Friday, July 30, 2004

John Kerry -- not qualified to be commander in chief

John Kerry disqualified himself from the presidency today. He stated that he wants Osama bin Laden tried in one of the three states where the 19 murderers landed the 9-11 airplanes: Virginia, Pennsylvania, or New York. This is the stupidest suggestion by a presidential candidate since Walter Mondale promised higher taxes in 1984.

Here is why Kerry's statement is inexcusable:

1. Precedent: By holding a trial of OBL in the United States with a full jury and the protections of the United States legal system, Kerry would be rewarding the most notorious illegal enemy combatant of the last 25 years. The Third and Fourth Geneva Conventions on the law of war are designed to protect LAWFUL combatants who: have uniforms or identifiable insignia, have responsible officers, fight in declared wars against other armed forces (not civilians), fight for or under the auspices of a nation, fight openly as soldiers and do not seek to hide within civilian populations. OBL and his sycophants adhere to none of those principles, yet Kerry would allow them the full rights of criminal defendants in the US.

2. The Geneva Conventions -- the requirements of the Geneva Conventions apply only to lawful combatants; therefore, extending their procedural/substantive protections and supplying protection above the level required by the Conventions to unlawful combatants such as OBL and al-Qaeda defeats the purpose of the Geneva Conventions to bring war into the open, protect civilians and hold states responsible for their military's actions. Unlawful combatants can be shot on sight. Bush should call for that as the remedy to bin Laden's presence.

3. U.S. Security -- OBL would be able to confront every witness against him under the Sixth Amendment's Confrontation Clause, therefore he could force the government to reveal information and intelligence it has kept (and wishes to keep) secret.

Andy McCarthy adds to the list. From his column excoriating Dean when the screaming midget suggested a trial of OBL in January:

Assuming we have not already annihilated [bin Laden], Americans . . . know and expect that his fate, should he emerge from the catacombs, is death, either in battle or by execution at the conclusion of the most summary of military tribunals — the just dessert of unlawful combatants who commit crimes against humanity.

Are the Democrats so deeply in the thrall of a fringe that they would nominate, to be president and the face of their party, a person who does not get that? Are they telling Americans that their return to power will mark the end of — and a surrender in — the war on terror?

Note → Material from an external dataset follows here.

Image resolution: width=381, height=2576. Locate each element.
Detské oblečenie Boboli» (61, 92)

Are they advertising a return to the proven national-suicide approach of cherry-picking a handful of the thousands of terrorists committed to our destruction, bringing these non-Americans whose only connection to our country is to make war on it to the United States, granting them the benefits enumerated in our Bill of Rights, providing them lavish discovery that will be used by their confederates to decipher our intelligence methods and sources, and rolling the dice with jury trials that take years to begin and go on for months after that?

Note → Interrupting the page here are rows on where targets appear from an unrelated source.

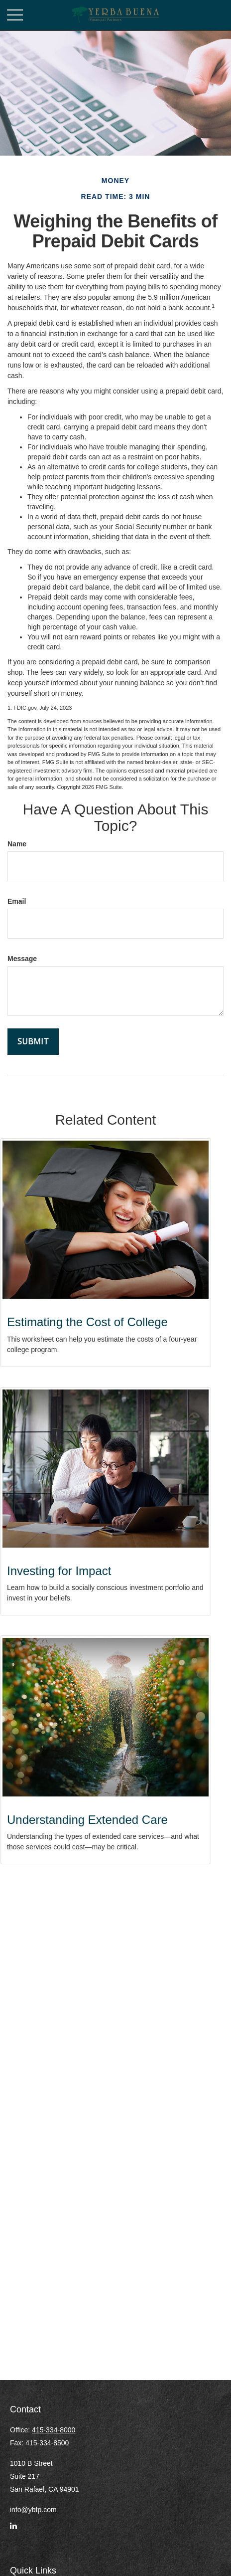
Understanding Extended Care (87, 1819)
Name (16, 844)
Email (16, 901)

And for problems with the trial-by-jury approach, just look at the idiocies in the trial of the mastermind of the 1998 embassy bombings, as McCarthy notes:

. . . in 2001, a federal judge in Manhattan initially suppressed the embassy bombing confession of al Qaeda terrorist Mohamed Daoud al-Owhali (directly responsible for over 200 murders) upon reasoning that American agents had not given him technically proper Miranda warnings. In fact, al-Owhali was not in the custody of the Americans but of the government of Kenya, which does not provide for counsel at public expense during custodial interrogation. Had the U.S. agents advised al-Owhali that he had the full run of Miranda rights, they'd have been lying to him. Eventually, the judge eventually reversed himself, but only after issuing an opinion holding that foreign terrorists held overseas by foreign sovereigns enjoy many American constitutional rights. The jury, rendering a verdict fully three years after the bombings, ultimately convicted the terrorists but declined to impose the death penalty.

That is no way to run a war against terrorists. John Kerry should know better; because he does not, he is unqualified to be commander in chief.